Suketu Mehta

Suketu Mehta is a renowned New York-based author known for his book Maximum City: Bombay Lost and Found, which received notable accolades such as the Kiriyama Prize and the Hutch Crossword Award. It was also a finalist for the 2005 Pulitzer Prize, the Lettre Ulysses Prize, the BBC4 Samuel Johnson Prize, and the Guardian First Book Award.

His autobiographical exploration of Mumbai, Maximum City, published in 2004, delves into the city's complex underbelly. With a background that has seen him win a New York Foundation for the Arts Fellowship for his fiction, Mehta’s writing has been featured in prestigious publications such as The New Yorker, The New York Times Magazine, National Geographic, Granta, Harper’s, Time, Newsweek, and The New York Review of Books. His works have also been spotlighted on NPR’s Fresh Air and All Things Considered.
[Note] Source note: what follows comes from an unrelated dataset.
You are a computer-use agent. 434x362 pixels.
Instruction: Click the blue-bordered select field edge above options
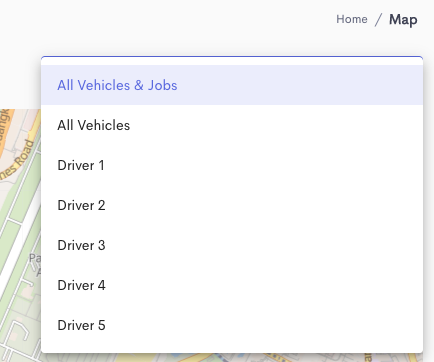click(x=232, y=57)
Mehta has expanded his storytelling expertise to screenwriting, co-writing the screenplay for Mission Kashmir and contributing to New York, I Love You (2008). His latest work, This Land Is Our Land: An Immigrant's Manifesto, published in June 2019, is a passionate defense of immigrants influenced by the impacts of colonialism. It was supported by a 2007 Guggenheim fellowship.

Born in Calcutta and raised in Bombay and New York, Mehta is an associate professor of journalism at New York University. He is an alumnus of New York University and the illustrious Iowa Writers’ Workshop.